> [WHAT THE EXERCISE ASKS] Report every line of the items below that contains the string "Click". Case counts, so uppercase and lowercase letters must match.

> [DATA FOR THIS TASK]
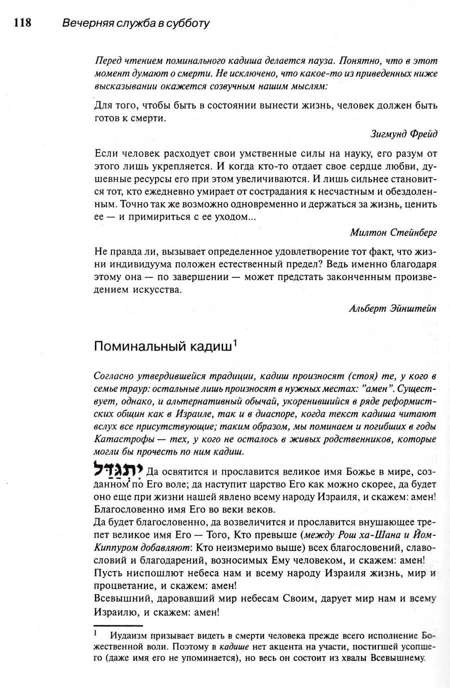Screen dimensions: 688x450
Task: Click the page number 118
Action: (x=22, y=23)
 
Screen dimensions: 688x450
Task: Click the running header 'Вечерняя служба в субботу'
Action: (x=136, y=24)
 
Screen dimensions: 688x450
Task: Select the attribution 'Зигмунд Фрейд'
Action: (x=404, y=134)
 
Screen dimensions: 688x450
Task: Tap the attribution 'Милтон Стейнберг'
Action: (x=393, y=232)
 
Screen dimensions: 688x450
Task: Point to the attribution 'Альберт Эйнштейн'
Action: (x=392, y=308)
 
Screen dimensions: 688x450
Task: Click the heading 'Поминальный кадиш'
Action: (x=163, y=347)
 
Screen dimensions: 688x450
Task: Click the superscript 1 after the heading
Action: (x=235, y=343)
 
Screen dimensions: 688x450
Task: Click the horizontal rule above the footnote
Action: (x=118, y=625)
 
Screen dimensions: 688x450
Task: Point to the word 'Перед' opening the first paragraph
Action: (x=108, y=61)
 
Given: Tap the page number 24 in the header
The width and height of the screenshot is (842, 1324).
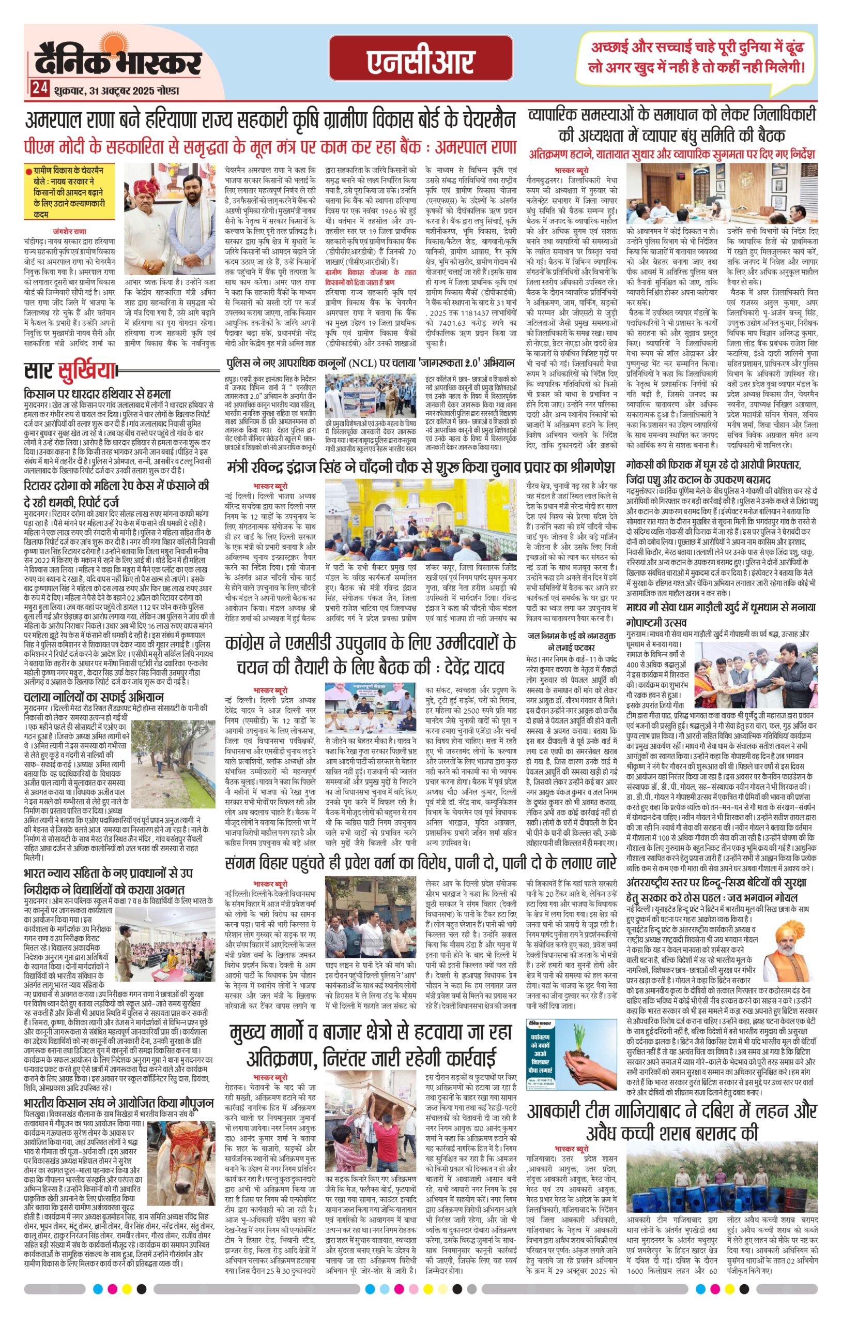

> [COMPLETED TASK]
Task: Click the page number 118
Task: Click the running header 'Вечерняя служба в субботу'
Task: Click the heading 'Поминальный кадиш'
Task: Click the superscript 1 after the heading
Task: Click the horizontal rule above the footnote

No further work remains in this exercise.